Roma, 20 luglio 2019 - Ripercorrendo la storia di Mileva Marić negli Einstein viene voglia di ribaltare e correggere l’antico e usurato luogo comune: dietro una grande donna, potremmo dire, c’è a volte un piccolo uomo (anche se grande, grandissimo per altri versi). Mileva Marić, classe 1875, prima moglie dell’uomo che ha rivoluzionato la fisica e la percezione dell’universo, è una grande dimenticata nella storia della scienza, ma potrebbe avere presto una piccola rivalsa. Il Politecnico di Zurigo sta pensando di conferirle honoris causa il diploma di laurea che lei non riuscì a raggiungere, vittima dei pregiudizi sessisti del suo tempo, dei sopraggiunti impegni familiari e dei concreti ostacoli che le università ponevano allo studio e alla carriera delle donne. Il Politecnico sta esaminando la proposta fatta da Gabriella Greison, appassionata biografa di Mileva: è attesa una decisione entro la fine del mese.

Mileva e Albert si conobbero a Zurigo nelle aule universitarie nel 1897 e sembra che Mileva, in quegli anni di studi, fosse anche più brillante di Albert; c’è chi sostiene che la fidanzata e poi moglie abbia avuto un ruolo importante nell’elaborazione della teoria della relatività, il capolavoro di Einstein, messo a punto nella sua prima versione (la cosiddetta relatività ristretta) nel 1905. Mileva e Albert si sposarono nel 1903 ma l’anno prima avevano già avuto una figlia, Lieserl, della quale si sa molto poco e che probabilmente morì in tenera età. La coppia ebbe altri due figli, ma l’unione finì male, con una dolorosa separazione e un comportamento, da parte di lui, a dir poco sconcertante.

Basti dire che verso al fine del matrimonio, nel 1914, quando la coppia era ormai in crisi e Albert aveva già incontrato la sua futura seconda moglie, la cugina Elsa, il grande fisico «dettò alla moglie – come scrive Vincenzo Barone nella sua biografia Albert Einstein. Il costruttore di universi (Laterza) – un ultimatum durissimo, che lascia esterrefatti». Einstein imponeva a Mileva di garantirgli le pulizie, i pasti, la cura della camera e dello studio e precisava: «Ti atterrai ai seguenti punti nei tuoi rapporti con me: 1) non ti aspetterai nessuna intimità e nemmeno mi rimprovererai in alcun modo; 2) smetterai di parlarmi se lo richiederò; 3) uscirai immediatamente dalla mia camera da letto o dallo studio senza protestare se te lo richiederò».

Si fatica a riconoscere in tali pretese e intemperanze lo spirito di una delle grandi menti della storia dell’umanità, ma evidentemente un uomo di talento e di sapere può avere le sue cadute e piccolezze nella vita privata, specie in un’epoca nella quale la discriminazione delle donne era un’ovvietà. Mileva sul momento accettò – subì – l’ultimatum, ma di lì a poco il matrimonio si sarebbe esaurito.

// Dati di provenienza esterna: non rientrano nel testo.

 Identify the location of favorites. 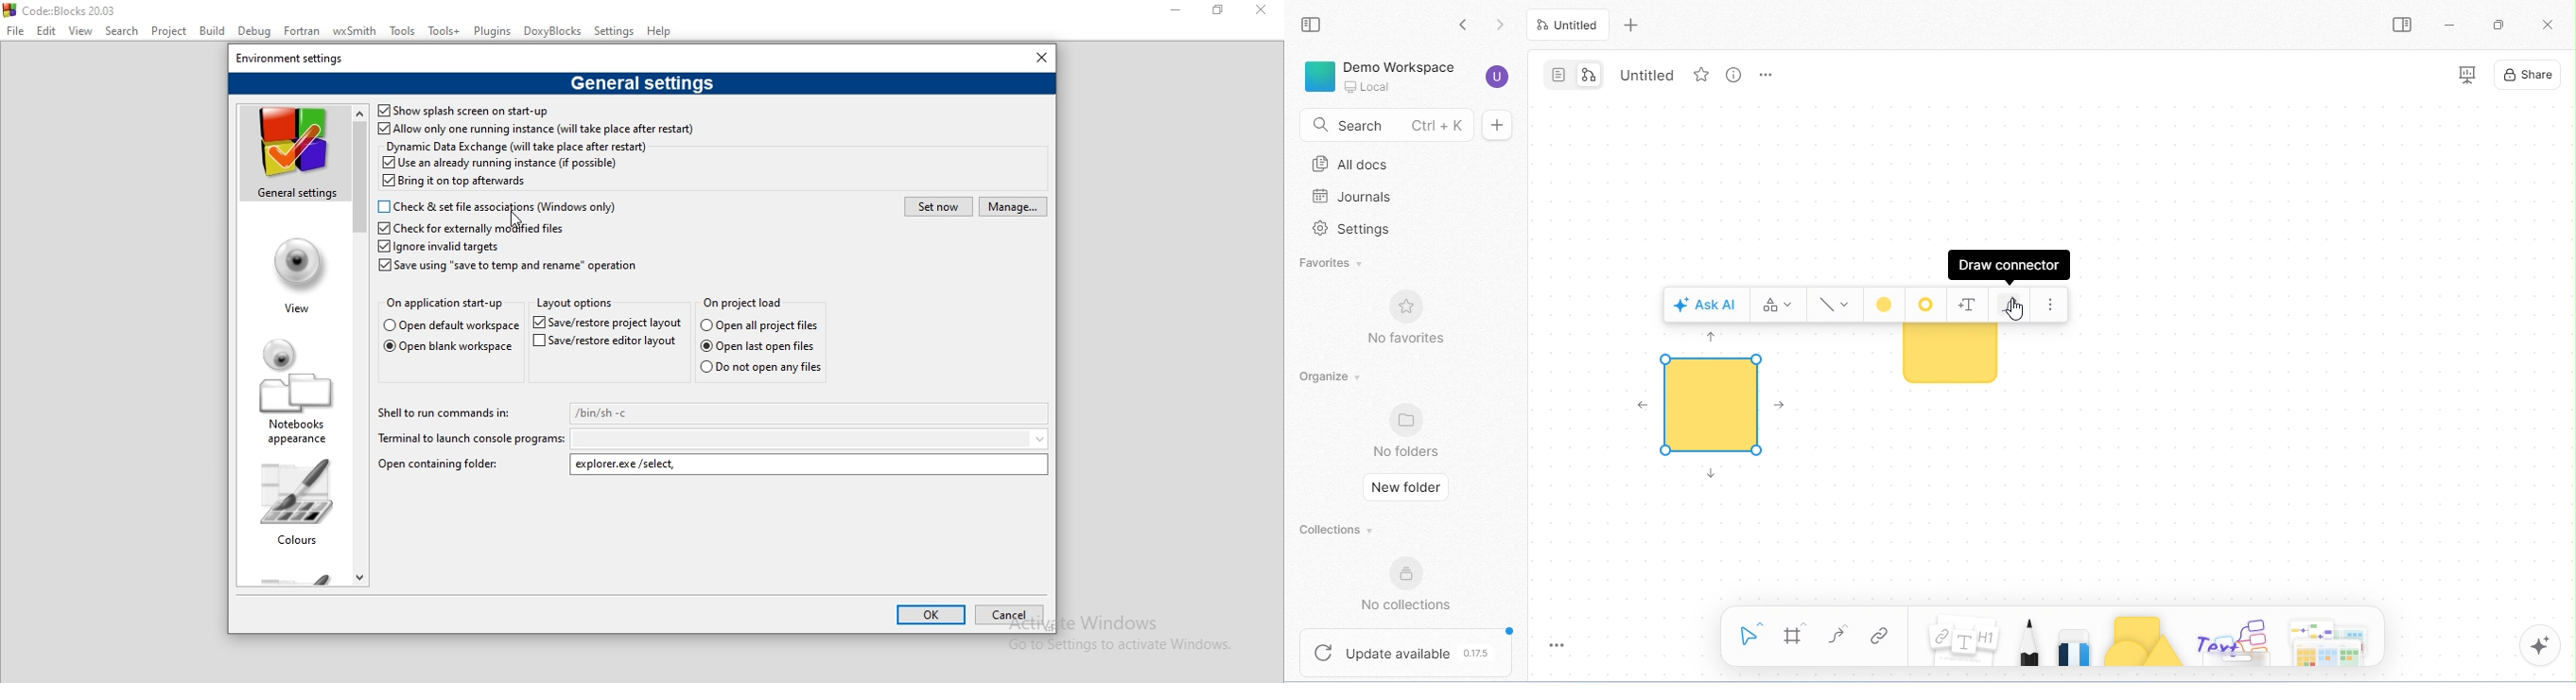
(1329, 266).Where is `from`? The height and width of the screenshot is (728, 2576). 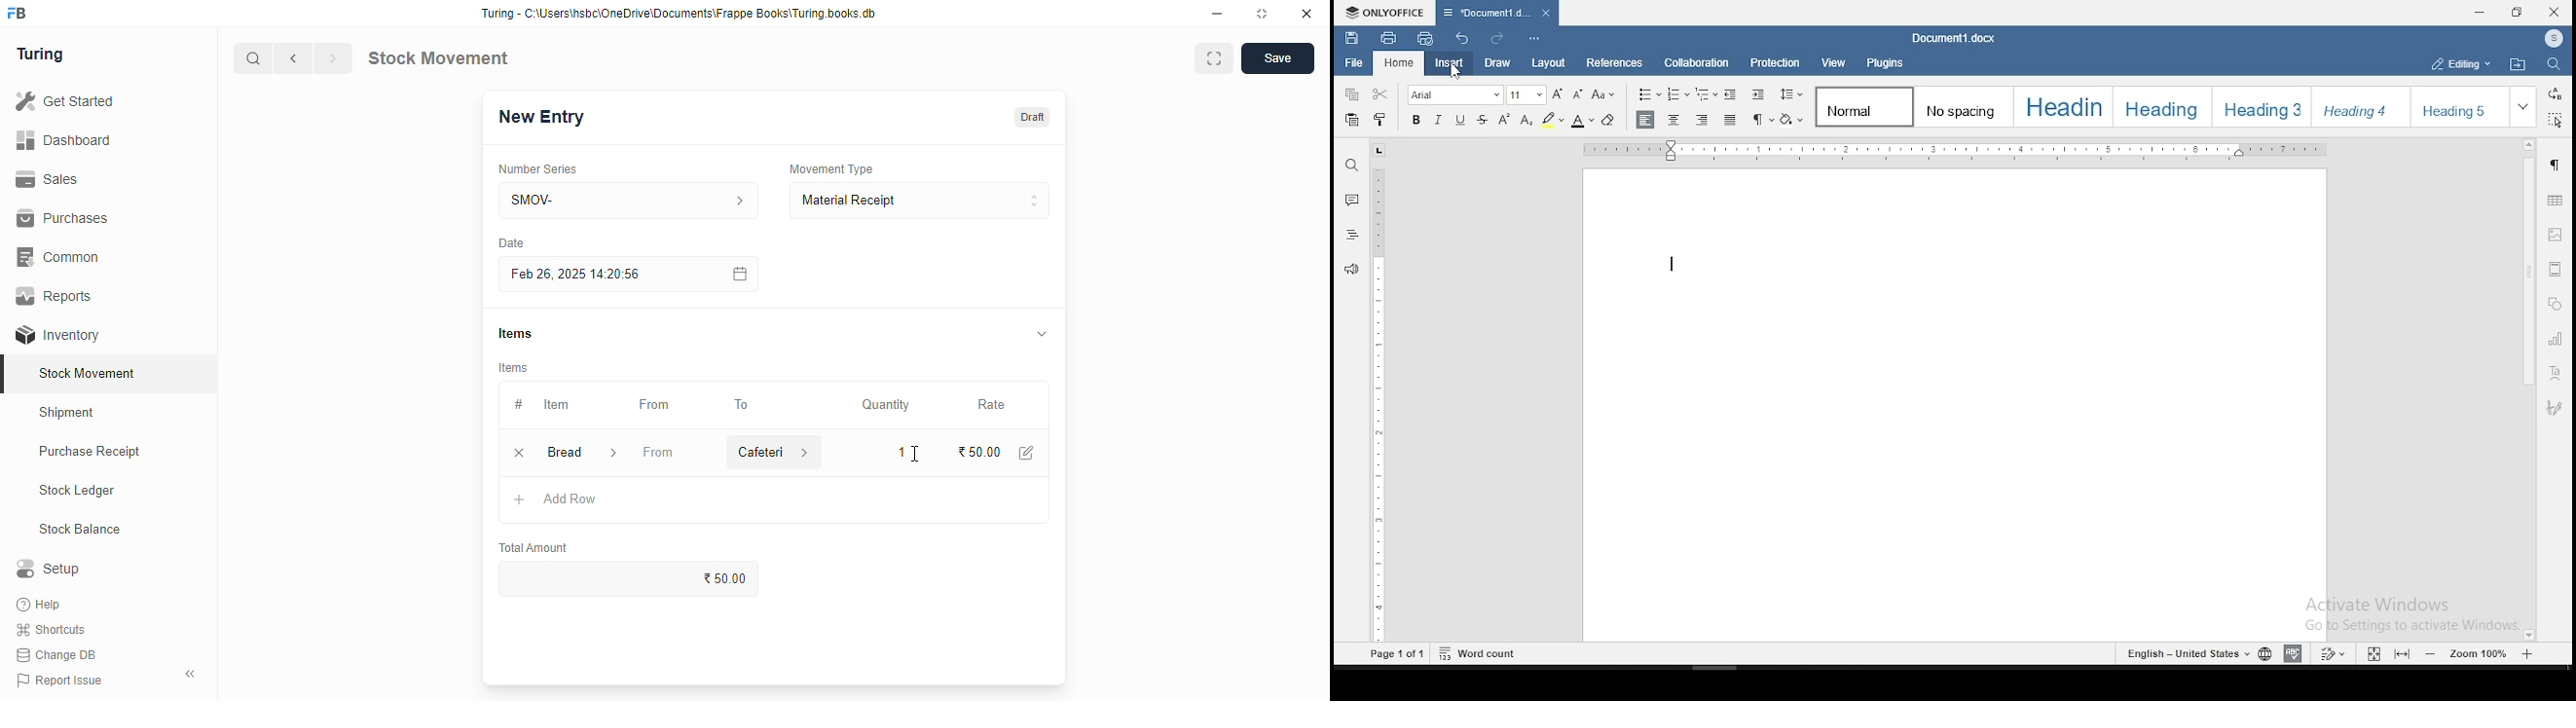 from is located at coordinates (655, 405).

Del resto l’unione fra i due brillanti studenti era stata contrastata fin dall’inizio. I genitori di Einstein, all’inizio, si opposero strenuamente alle nozze. In una lettera Albert raccontò alla fidanzata la reazione della madre Pauline alla sua intenzione di sposare Mileva, nel 1900: «La mamma – scrisse Einstein – si è buttata sul letto, si è coperta la testa col cuscino e si è messa a piangere come una bambina. Poi, riacquistata la calma, si è lanciata in un attacco disperato: "Stai rovinando il tuo futuro e distruggendo le tue possibilità". (...) "Quella donna è un libro, è esattamente come te, mentre tu hai bisogno di una moglie".

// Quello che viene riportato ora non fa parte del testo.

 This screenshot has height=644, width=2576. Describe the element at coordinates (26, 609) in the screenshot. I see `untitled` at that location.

“Quella donna è esattamente come te”: Pauline Einstein non aveva torto in questa sua valutazione, ma a quel tempo una donna matematica o una donna fisica erano impensabili. Come fa notare Gabriella Greison in Sei donne che hanno cambiato il mondo (Bollati Boringhieri), grandi scienziate come Marie Curie, la fisica nucleare Lise Meitner, la chimica Rosalind Franklin, coeve di Mileva Marić, dovettero lottare dentro e contro le istituzioni accademiche prima di riuscire ad affermarsi.

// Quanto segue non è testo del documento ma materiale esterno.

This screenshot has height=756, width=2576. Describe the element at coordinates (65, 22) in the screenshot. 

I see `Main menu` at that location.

È probabile che la prima moglie di Einstein, scomparsa nel 1948, non abbia in realtà contribuito più di tanto alla teoria della relatività, ma il suo sapere, la sua inventiva, il suo ruolo di consigliera e di termine di confronto intellettuale per il giovane Albert, sono accertati e riconosciuti. La laurea al Politecnico di Zurigo, se dovesse davvero arrivare, sarà un meritato risarcimento.